» Input material:
■ ■ ■

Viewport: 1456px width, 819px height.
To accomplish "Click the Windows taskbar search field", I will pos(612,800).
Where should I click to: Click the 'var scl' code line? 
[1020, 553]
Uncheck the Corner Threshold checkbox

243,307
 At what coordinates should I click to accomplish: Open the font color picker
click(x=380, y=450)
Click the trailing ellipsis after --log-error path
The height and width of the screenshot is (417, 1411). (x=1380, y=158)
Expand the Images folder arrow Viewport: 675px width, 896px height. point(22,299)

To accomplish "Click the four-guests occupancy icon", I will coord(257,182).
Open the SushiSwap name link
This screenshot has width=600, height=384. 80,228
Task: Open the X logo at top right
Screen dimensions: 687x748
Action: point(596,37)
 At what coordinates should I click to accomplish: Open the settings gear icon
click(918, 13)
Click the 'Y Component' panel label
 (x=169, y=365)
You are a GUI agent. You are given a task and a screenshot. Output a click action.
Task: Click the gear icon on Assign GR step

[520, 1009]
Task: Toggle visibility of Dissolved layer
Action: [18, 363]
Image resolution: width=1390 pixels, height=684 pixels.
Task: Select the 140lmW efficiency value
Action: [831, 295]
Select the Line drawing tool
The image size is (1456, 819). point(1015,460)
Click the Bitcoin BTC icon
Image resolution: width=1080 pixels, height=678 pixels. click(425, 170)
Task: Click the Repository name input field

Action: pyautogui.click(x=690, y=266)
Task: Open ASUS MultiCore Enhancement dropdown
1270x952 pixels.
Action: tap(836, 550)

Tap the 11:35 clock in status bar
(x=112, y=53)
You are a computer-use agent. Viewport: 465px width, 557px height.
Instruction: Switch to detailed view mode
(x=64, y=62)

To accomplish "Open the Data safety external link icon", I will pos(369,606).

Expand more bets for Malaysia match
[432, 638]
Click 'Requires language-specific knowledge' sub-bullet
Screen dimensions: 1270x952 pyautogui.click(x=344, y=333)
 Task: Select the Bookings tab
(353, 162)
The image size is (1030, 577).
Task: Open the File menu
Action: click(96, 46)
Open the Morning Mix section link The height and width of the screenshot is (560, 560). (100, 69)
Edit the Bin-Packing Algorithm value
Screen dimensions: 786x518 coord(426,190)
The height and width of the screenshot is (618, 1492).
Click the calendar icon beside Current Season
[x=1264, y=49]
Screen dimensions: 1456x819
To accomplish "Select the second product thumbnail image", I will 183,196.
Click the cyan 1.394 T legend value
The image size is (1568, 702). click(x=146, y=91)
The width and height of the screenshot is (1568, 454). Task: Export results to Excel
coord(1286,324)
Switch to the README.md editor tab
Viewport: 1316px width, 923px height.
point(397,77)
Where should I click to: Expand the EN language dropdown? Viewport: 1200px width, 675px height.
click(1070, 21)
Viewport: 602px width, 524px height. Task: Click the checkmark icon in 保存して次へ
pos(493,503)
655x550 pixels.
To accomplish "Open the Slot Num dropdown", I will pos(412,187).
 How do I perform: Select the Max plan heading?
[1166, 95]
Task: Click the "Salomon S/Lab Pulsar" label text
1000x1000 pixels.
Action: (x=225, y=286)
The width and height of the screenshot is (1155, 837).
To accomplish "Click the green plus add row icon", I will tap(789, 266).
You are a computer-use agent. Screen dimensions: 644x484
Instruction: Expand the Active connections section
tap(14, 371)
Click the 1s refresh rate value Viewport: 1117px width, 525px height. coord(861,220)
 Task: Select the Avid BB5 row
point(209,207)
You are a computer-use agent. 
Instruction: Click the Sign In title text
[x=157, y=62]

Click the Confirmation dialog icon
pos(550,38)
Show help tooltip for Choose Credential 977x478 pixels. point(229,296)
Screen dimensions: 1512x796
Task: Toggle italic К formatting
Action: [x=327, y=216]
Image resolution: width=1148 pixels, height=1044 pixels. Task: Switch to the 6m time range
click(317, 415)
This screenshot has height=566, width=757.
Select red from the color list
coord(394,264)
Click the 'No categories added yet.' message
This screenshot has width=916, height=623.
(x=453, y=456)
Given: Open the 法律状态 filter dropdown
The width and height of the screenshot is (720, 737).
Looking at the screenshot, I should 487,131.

■ ■ ■

» Written instruction: Please shift every coordinate in the answers up by 125 while rewriting every line of the listing, beginning at the line that has "The width and height of the screenshot is (1155, 837)." and stopping after the line that has "tap(14, 371)". Leave all other text in that span unchanged.

» Task answer:
The width and height of the screenshot is (1155, 837).
To accomplish "Click the green plus add row icon", I will tap(914, 391).
You are a computer-use agent. Screen dimensions: 644x484
Instruction: Expand the Active connections section
tap(139, 496)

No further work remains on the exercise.